(Document excerpt begins)

In the wake of aggravated harassment charges filed against a 19-year-old Staten Island resident, New York Knicks owner James Dolan has suddenly found himself at the epicenter of his team’s increasingly toxic tumult.
But while the episode has shed an unfortunate spotlight on the notoriously reclusive Dolan and one certifiably unstable fan, it pales in comparison to the media maelstrom that lies in increasingly likely wait: Carmelo Anthony leaving New York.
Lunatic rants of a loose-cannon kid are one thing. Having your franchise’s best player in a generation—and your business’ biggest draw—flee the scene and leave $30 million on the table?
If that doesn’t send Dolan a message, nothing will.
The whole scenario would've seemed impossible just a few short months ago, when Dolan was telling those closest to him that he expected his charges to challenge for an NBA championship.

(Document excerpt ends)
(Data records begins)

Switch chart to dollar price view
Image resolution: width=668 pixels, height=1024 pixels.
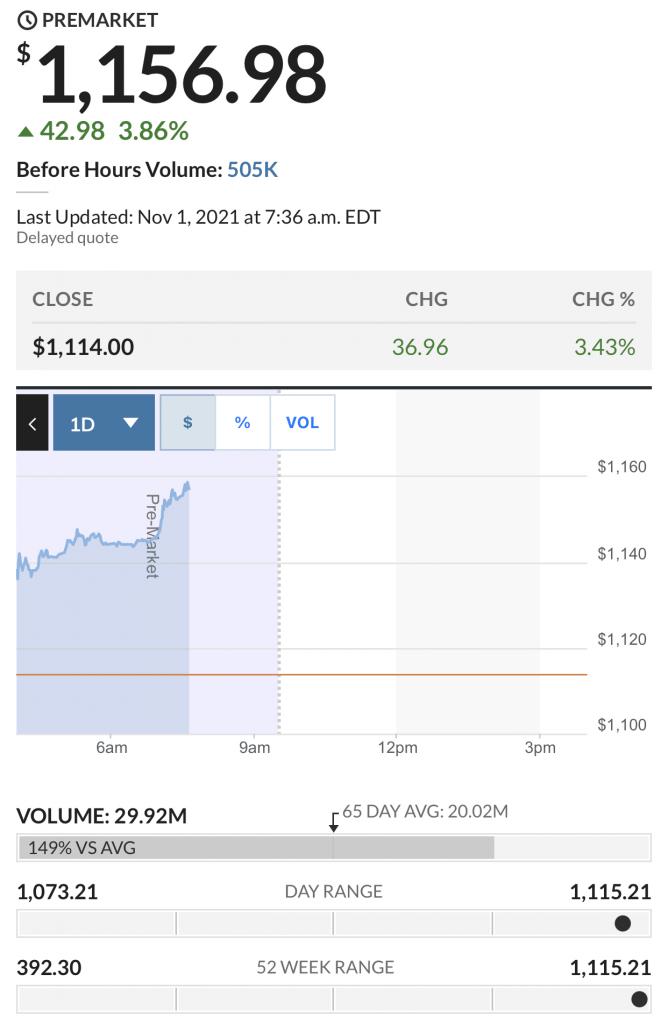tap(187, 423)
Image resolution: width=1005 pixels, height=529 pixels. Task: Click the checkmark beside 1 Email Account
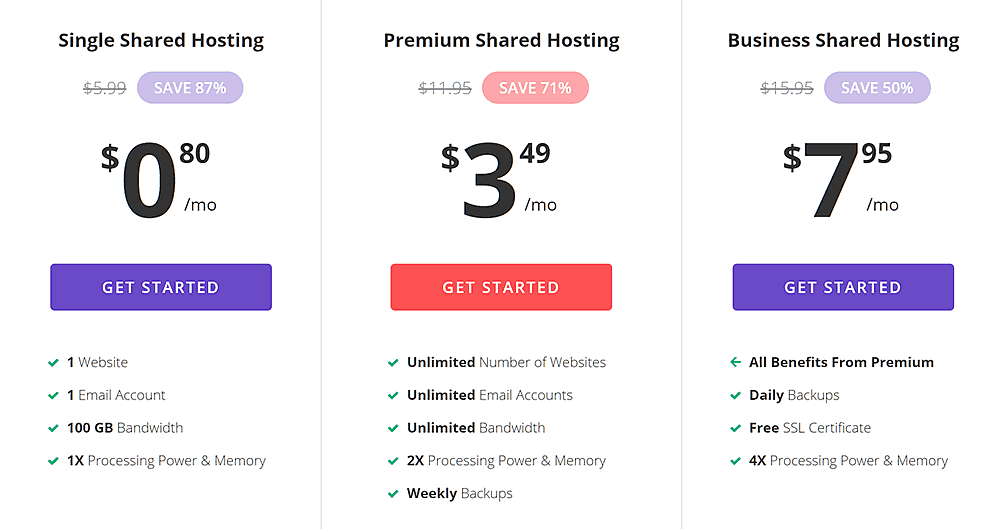(53, 396)
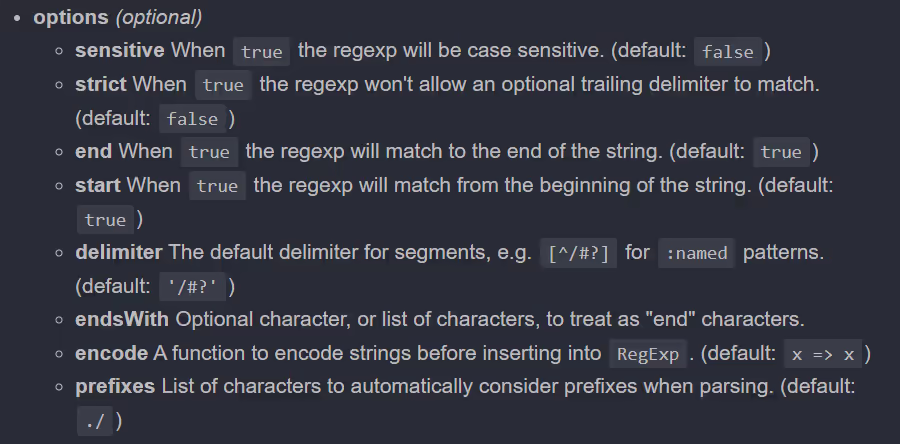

(Data records ends)

Work order: Keep writing the article about James Dolan and the Knicks' troubles, starting right after its final sentence.

Final answer:
ESPN New York’s Ian Begley was one of several reporters to first report the story, which unfolded the day before the Knicks’ first game of the season:
In a recent meeting with the coaching staff and some team executives, Dolan said he believes the Knicks have enough talent to win a title and that he expects them to do so this season, league sources with knowledge of the owner's message during the meeting confirmed.
"He told them he believes they have enough talent to win it all," one source said, "and he expects it to happen this year."
Needless to say, it hasn’t quite worked out as Dolan planned: After a pair of backbreaking losses, New York is now 5.5 games behind the Charlotte Bobcats—not a typo—for the Eastern Conference’s No. 8 seed.
That alone would be cause enough for alarm, if the underlying narrative thread weren’t so potentially disastrous: that the chances of Melo re-signing with New York are becoming slimmer and slimmer with each mounting loss.
Anthony himself hinted as much during a postgame interview following the team’s 107-98 loss to the Atlanta Hawks Saturday night. From ESPN.com, via the Associated Press:
"It's same things, different days," Anthony said. "It's starting to get tough to handle. It's definitely tested me. The frustration has definitely sunk in."
Desperation, dejection and doubt: the telltale signs of a superstar sinking to wit’s end.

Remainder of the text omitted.